[Registros de localização de texto e elementos]
»»

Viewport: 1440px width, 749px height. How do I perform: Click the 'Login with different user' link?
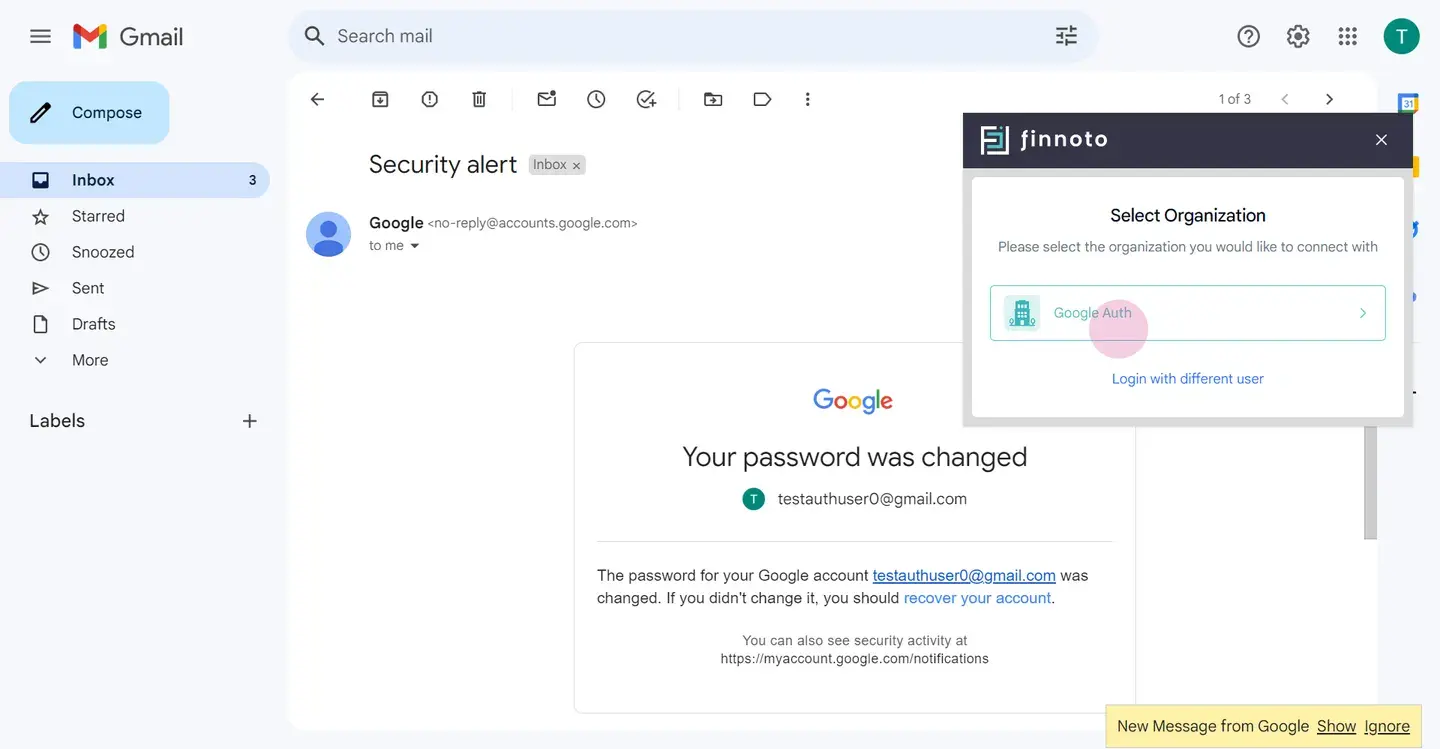(1188, 379)
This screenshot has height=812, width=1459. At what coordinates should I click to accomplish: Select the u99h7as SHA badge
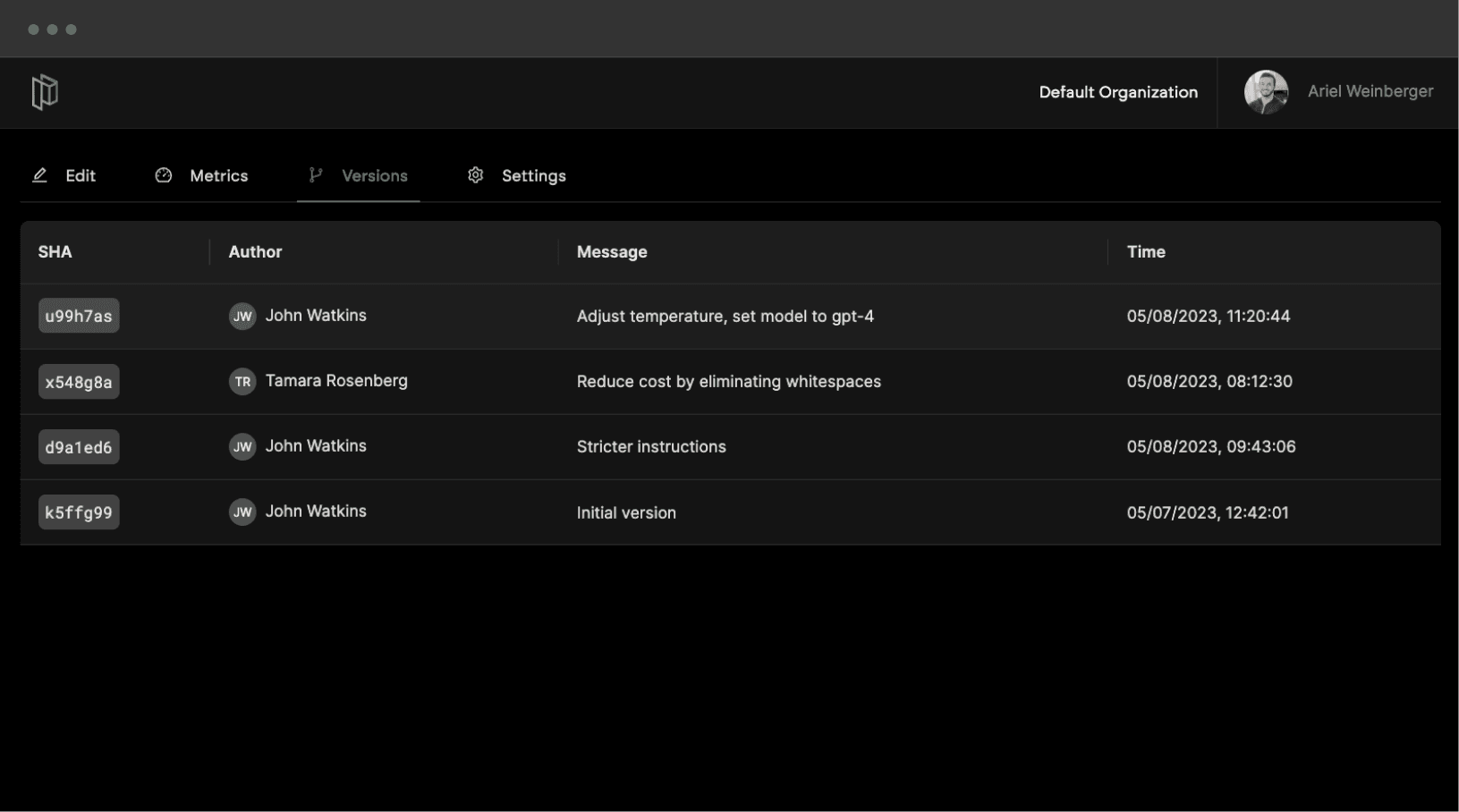coord(79,317)
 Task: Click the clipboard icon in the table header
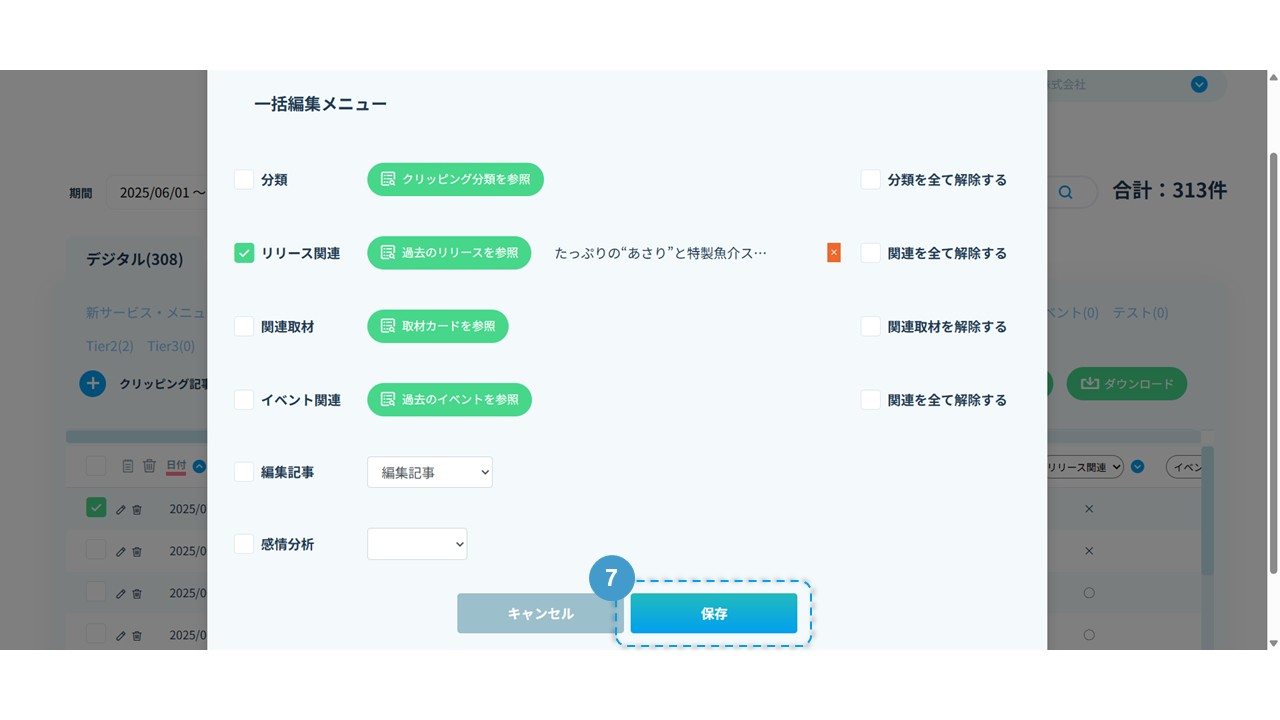pyautogui.click(x=127, y=466)

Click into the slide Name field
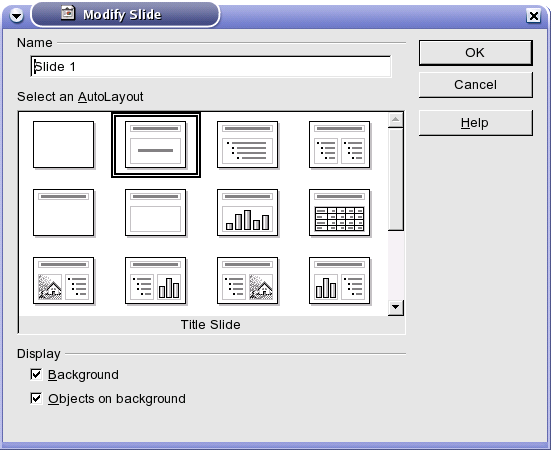pyautogui.click(x=211, y=66)
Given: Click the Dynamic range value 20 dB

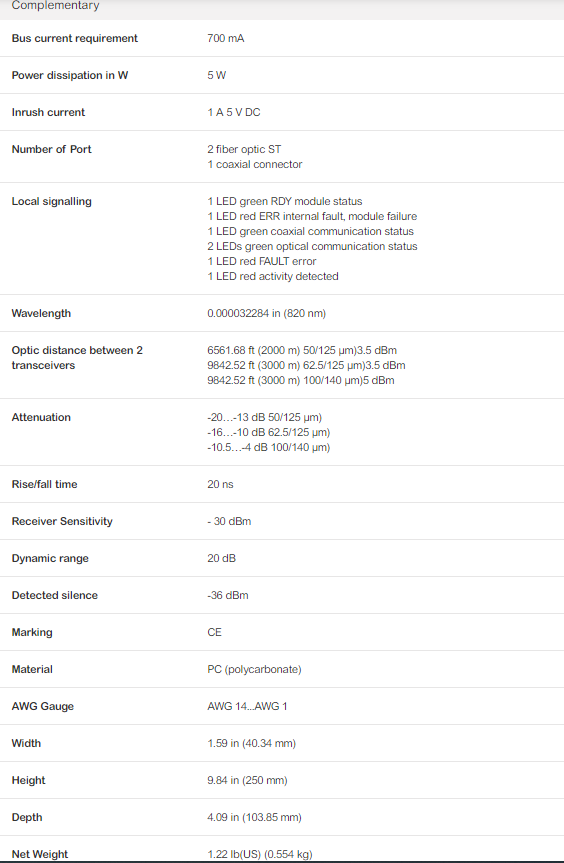Looking at the screenshot, I should pos(221,558).
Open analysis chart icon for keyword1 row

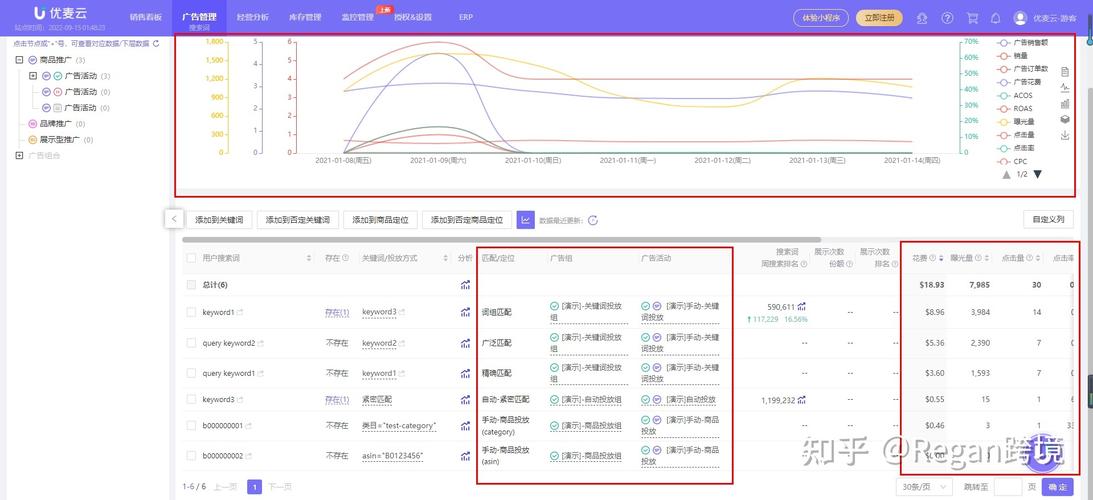pos(465,312)
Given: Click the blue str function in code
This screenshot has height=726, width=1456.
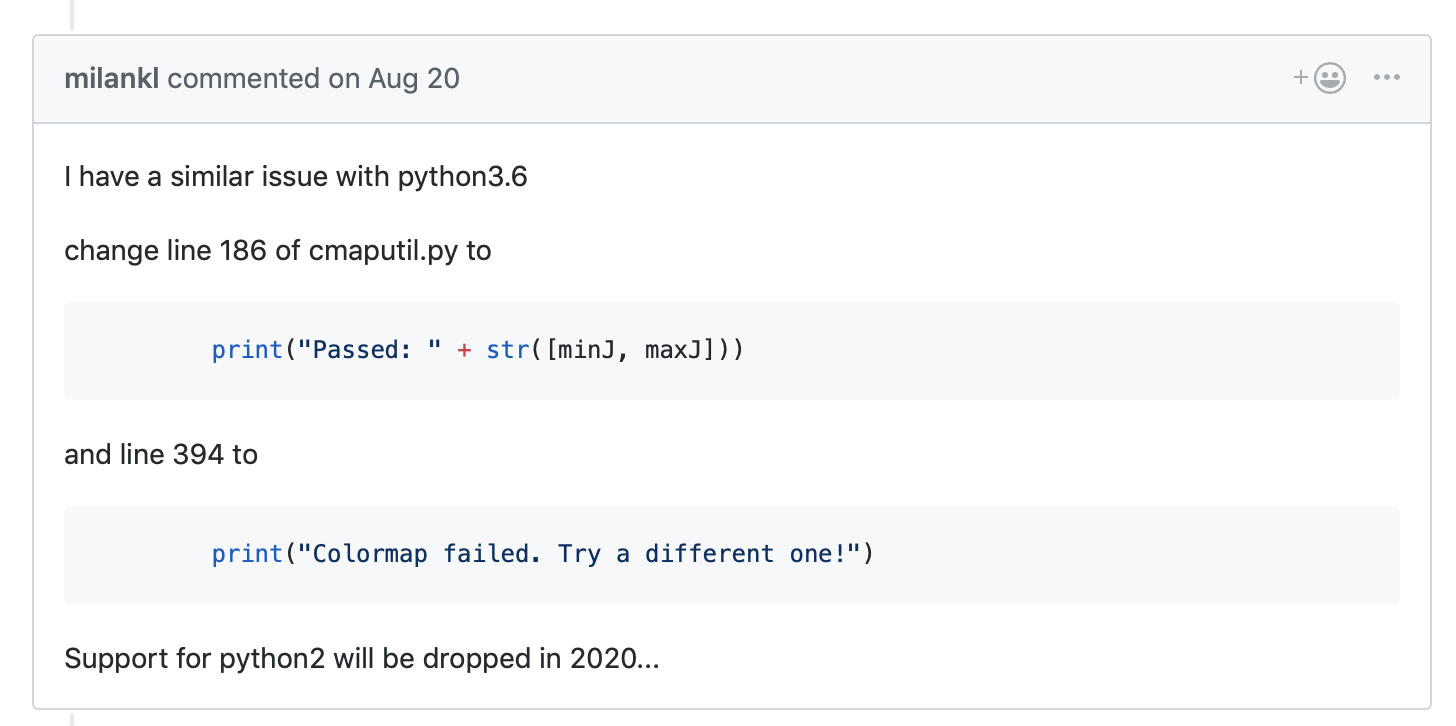Looking at the screenshot, I should point(508,351).
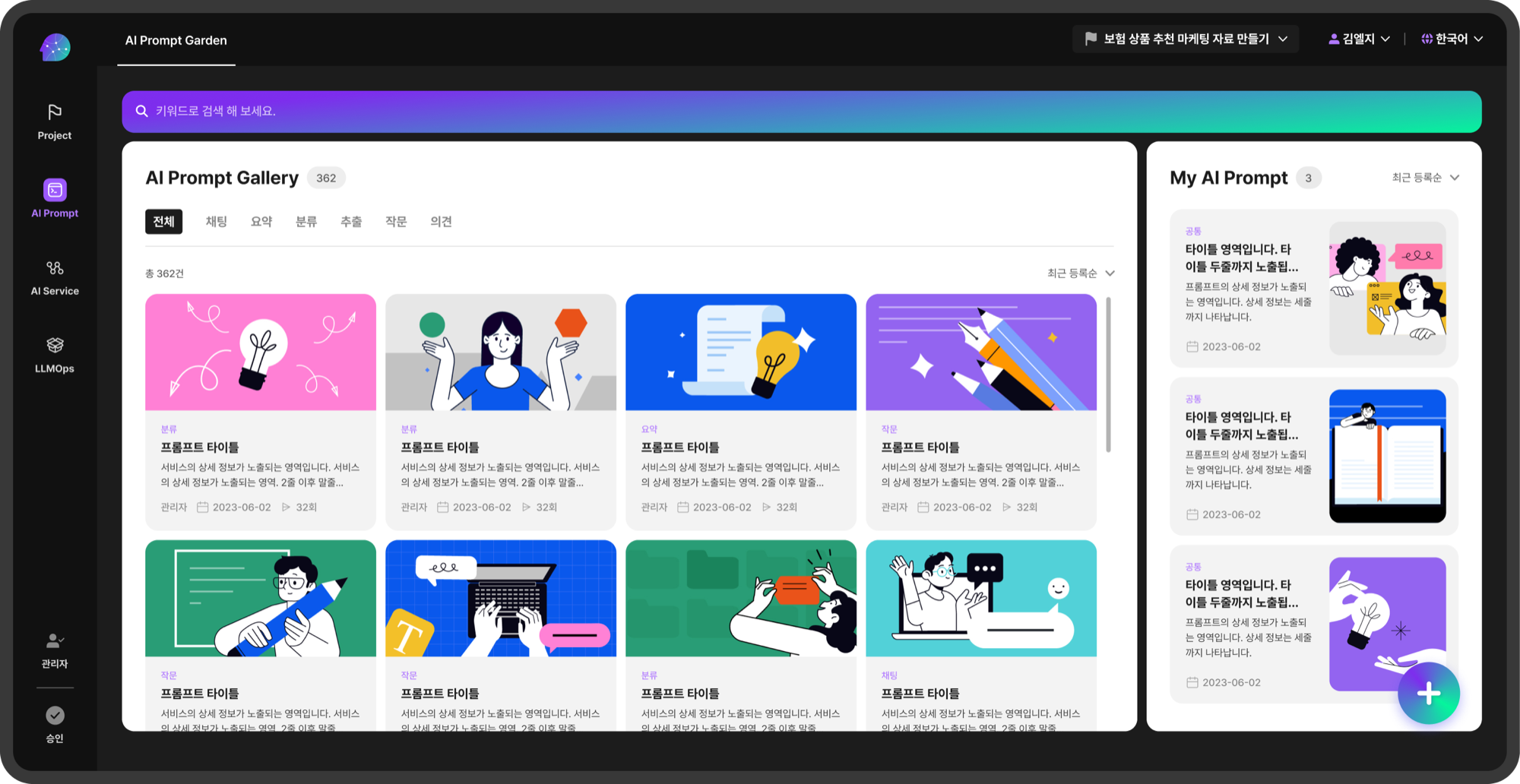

««

**O que fazer**
Converta o material em um CSV de duas colunas, entrada e saida, começando na linha que contém "Open analysis chart icon for keyword1 row" e parando no fim do material. Cada linha deve trazer um texto e a resposta correspondente, cada um em um único campo entre aspas, com as quebras de linha trocadas por espaços e sem as imagens.

**Resposta do exercício**
entrada,saida
"Open analysis chart icon for keyword1 row","pos(465,312)"
"Given: Click the blue str function in code This screenshot has height=726, width=1456.","Looking at the screenshot, I should point(508,351)."